Additional supplementation depends on the individual. High quality mineral salt may be beneficial for individuals experiencing adrenal exhaustion. In Good Calories, Bad Calories, Gary Taubes makes a unique reference, “…rats whose adrenal glands are removed cannot retain salt, and will die within two weeks on their usual diet, from the consequences of salt depletion. If given a supply of salt in their cages, however or given the choice of drinking salt water or pure water, they will choose either to eat or to drink the salt and, by doing so, keep themselves alive indefinitely. These rats will develop a “taste” for salt that did not exist prior to the removal of their adrenal glands. The question most relevant to weight regulation concerns the quantity of food consumed. Is it determined by some minimal caloric requirement, by how the food tastes, or by some other physical factor – like stomach capacity, as is still commonly believed?”

Other vitamins that might suffer from depletion in the presence of adrenal fatigue include vitamin C, B vitamins and magnesium. The adrenal glands contain high concentrations of vitamin C, and B vitamins (primarily pantothenic acid (vitamin B5)) are important in the production of cortisol and the structural integrity of adrenal glands. Magnesium can help the body relax and reduce anxiety and stress.


The bottom line is that it is important to support your adrenal glands with a nutritious diet and healthy lifestyle that incorporates stress management. Otherwise it become a vicious cycle as stress breeds more cortisol, and cortisol breeds more stress with abdominal adiposity (weight gain), insulin resistance and increased risk of cardiovascular disease developing along the way. Dr.
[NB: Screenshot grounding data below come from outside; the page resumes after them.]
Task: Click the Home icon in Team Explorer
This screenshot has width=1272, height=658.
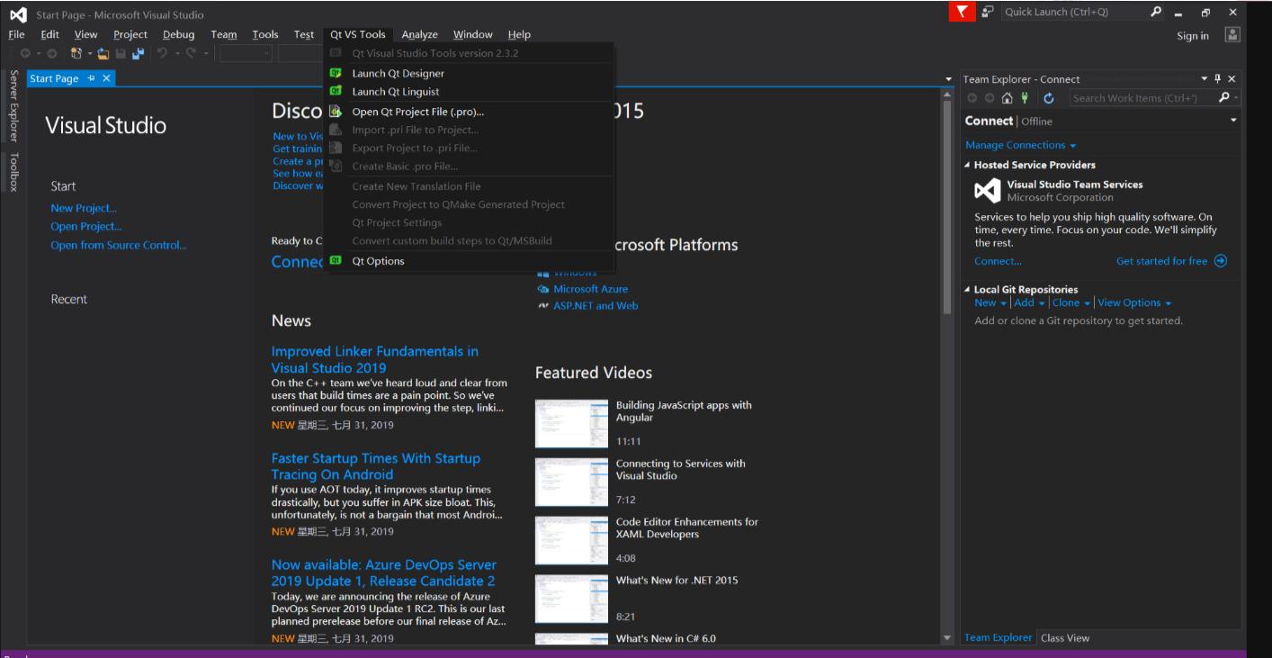Action: click(x=1007, y=98)
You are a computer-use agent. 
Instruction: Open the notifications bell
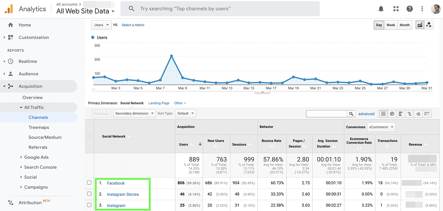[381, 9]
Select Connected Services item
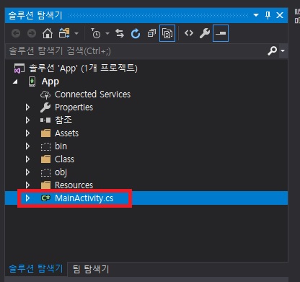The width and height of the screenshot is (300, 282). (x=92, y=94)
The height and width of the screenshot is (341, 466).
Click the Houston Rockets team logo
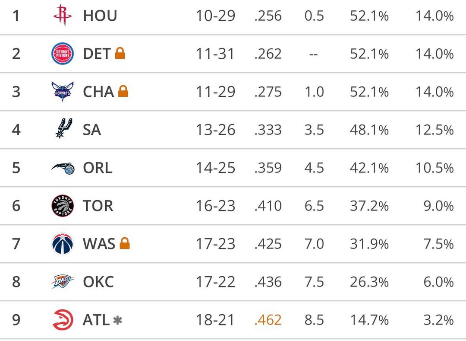63,16

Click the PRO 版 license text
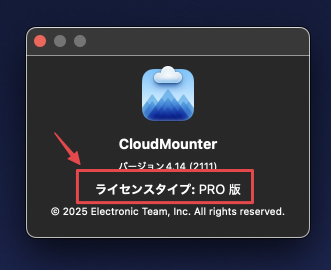tap(220, 189)
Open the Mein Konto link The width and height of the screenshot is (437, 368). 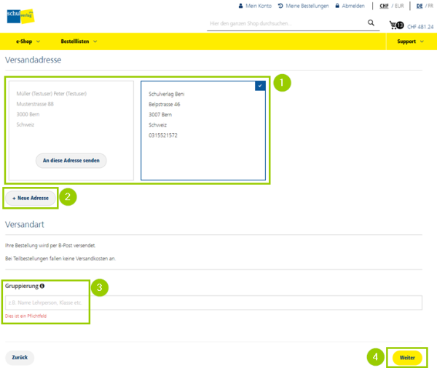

Robert Lustig said it best, “stressed is desserts spelled backward…the behaviors of gluttony and sloth are very real, but they are results of changes in the brain biochemistry.”



Gedgaudas, N. T. 2011. Primal Body, Primal Mind: Beyond the Paleo Diet for Total Health and a Longer Life. Rochester, Vermont: Healing Arts Press.

Taubes, G. 2008. Good Calories, Bad Calories: Fats, Carbs, and the Controversial Science of Diet and Health. New York: Random House, Inc.

Lustig, R. H. 2013. Fat Chance: Beating the Odds Against Sugar, Processed Food, Obesity, and Disease. New York: Penguin Group.

Hartwig, D. 2012. It Starts with Food: Discover the Whole30 and Change your Life in Unexpected Ways. Auberry, California:Victory Belt Publishing Inc.